(Saved data entries)

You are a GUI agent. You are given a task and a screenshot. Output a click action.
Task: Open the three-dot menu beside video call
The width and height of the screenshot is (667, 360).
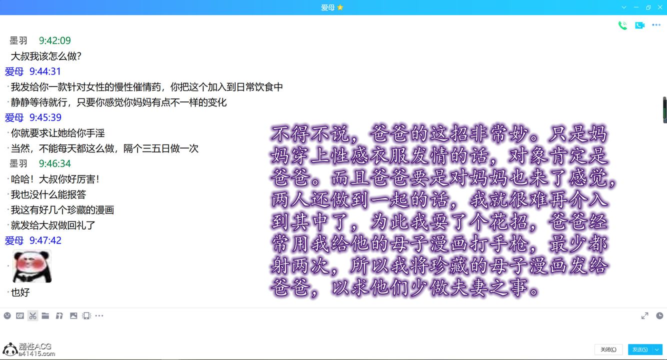click(657, 26)
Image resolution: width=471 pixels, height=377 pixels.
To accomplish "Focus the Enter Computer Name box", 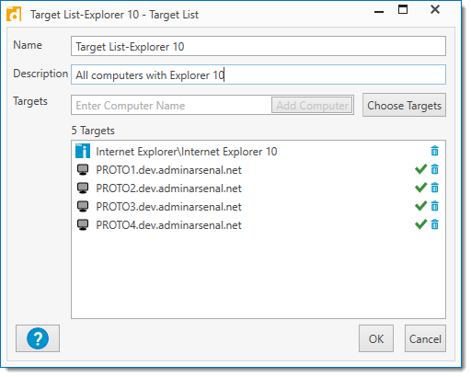I will [x=172, y=105].
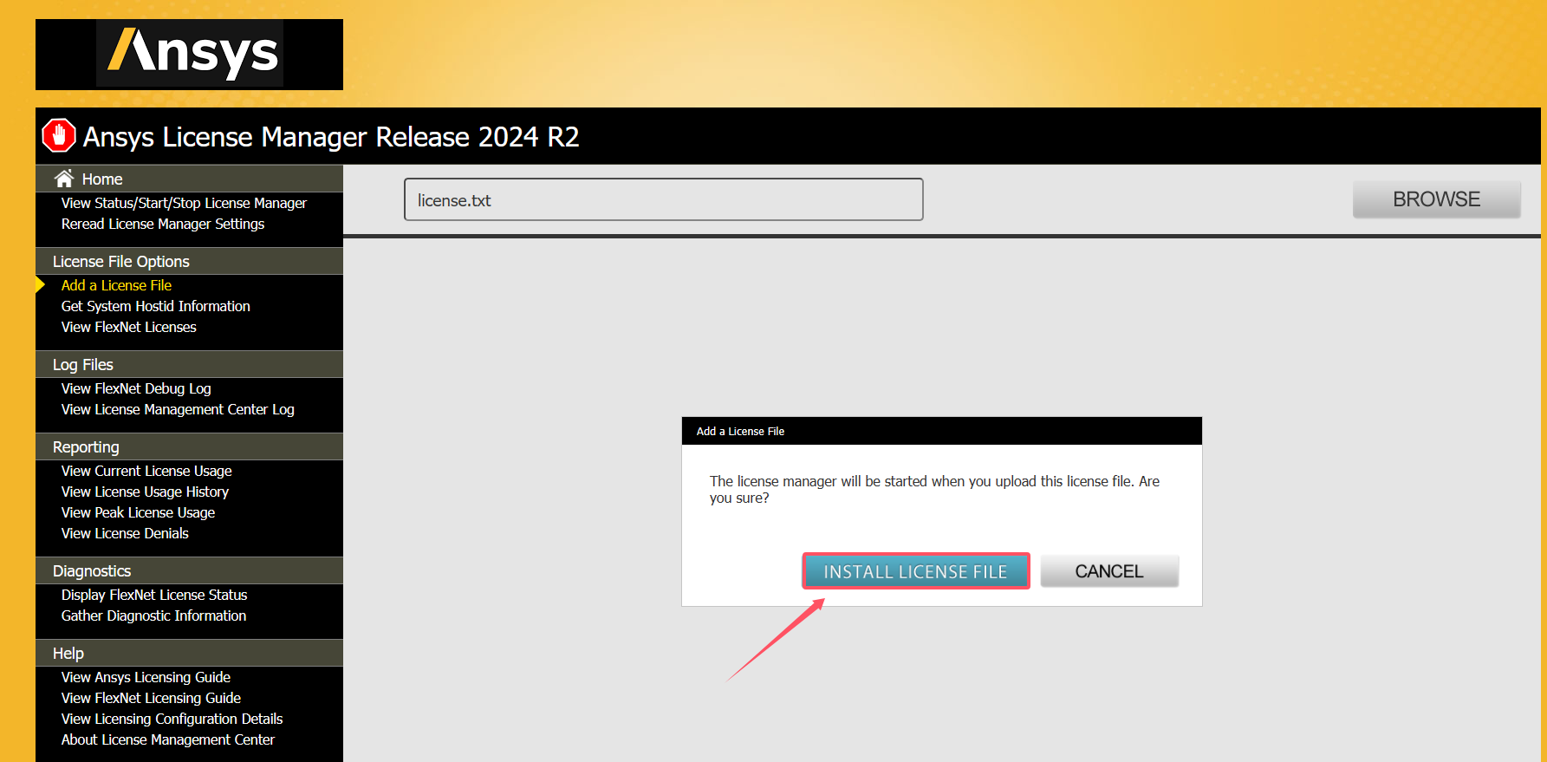Select Add a License File menu item
The image size is (1547, 762).
tap(116, 285)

_Action item_
Without any picture, return exactly the lines of the records above from the first through the line that contains "Image resolution: width=471".

_Exercise solution_
You are a GUI agent. You are given a task and a screenshot. Output a click action.
Task: Open the three-dot menu beside video call
The width and height of the screenshot is (667, 360).
click(657, 26)
Image resolution: width=471 pixels, height=377 pixels.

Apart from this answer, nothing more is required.